## [TASK DIRECTIONS]
With any pictures left out, restate word for word the lines in the listing below from the one holding "Click the phrase" through the last.

[Start of section]

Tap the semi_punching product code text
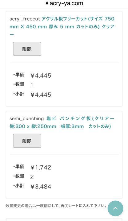Screen dimensions: 128x221 click(26, 118)
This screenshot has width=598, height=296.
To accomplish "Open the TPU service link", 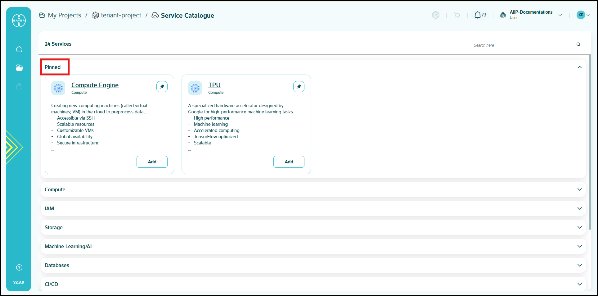I will point(214,85).
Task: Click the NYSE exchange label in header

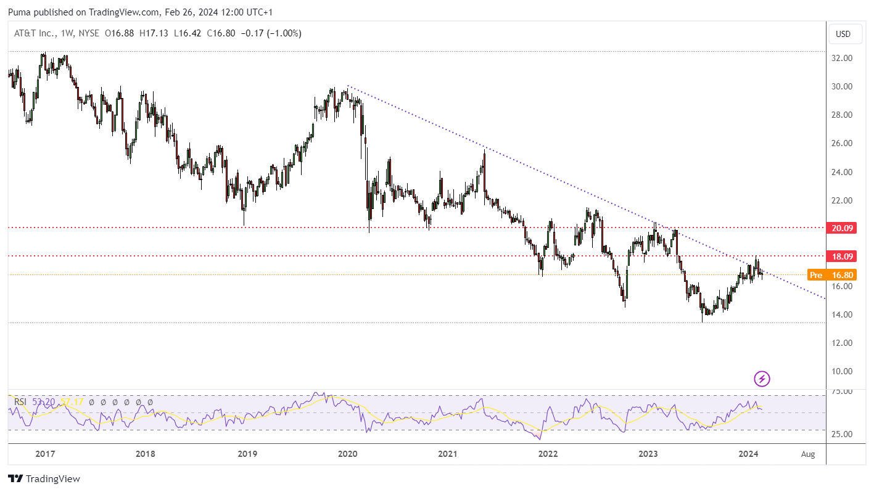Action: [x=87, y=33]
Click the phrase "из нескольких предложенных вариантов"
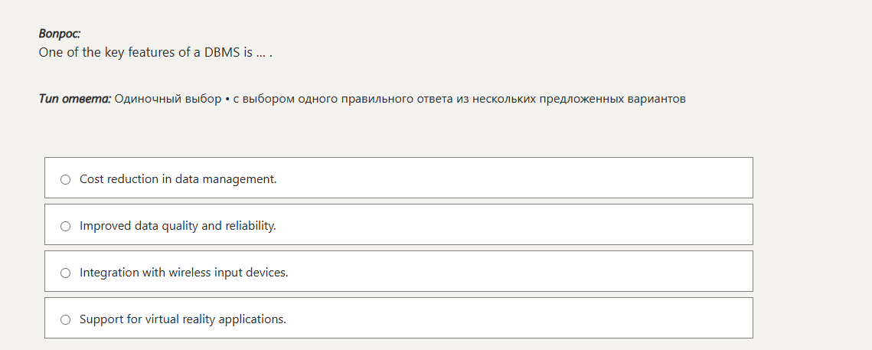This screenshot has height=350, width=872. pyautogui.click(x=580, y=100)
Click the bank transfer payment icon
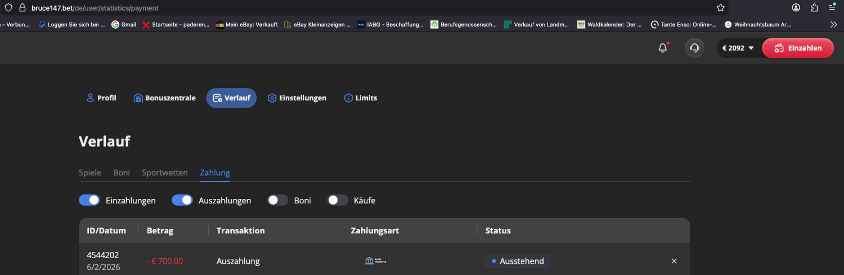Image resolution: width=844 pixels, height=275 pixels. [376, 261]
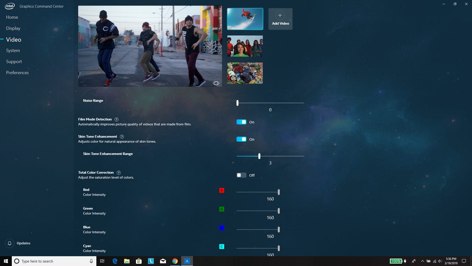Toggle the eye overlay on the video preview

pyautogui.click(x=216, y=83)
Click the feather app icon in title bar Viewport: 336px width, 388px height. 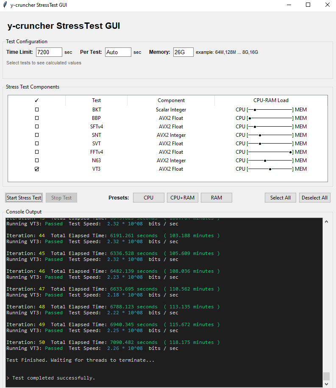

[End of section]

## [OUTPUT OF THE EXERCISE]
Click the phrase "из нескольких предложенных вариантов"
This screenshot has height=350, width=872. pyautogui.click(x=580, y=100)
Click the bank transfer payment icon
Image resolution: width=844 pixels, height=275 pixels. [376, 261]
Toggle the eye overlay on the video preview

pyautogui.click(x=216, y=83)
Click the feather app icon in title bar Viewport: 336px width, 388px height. 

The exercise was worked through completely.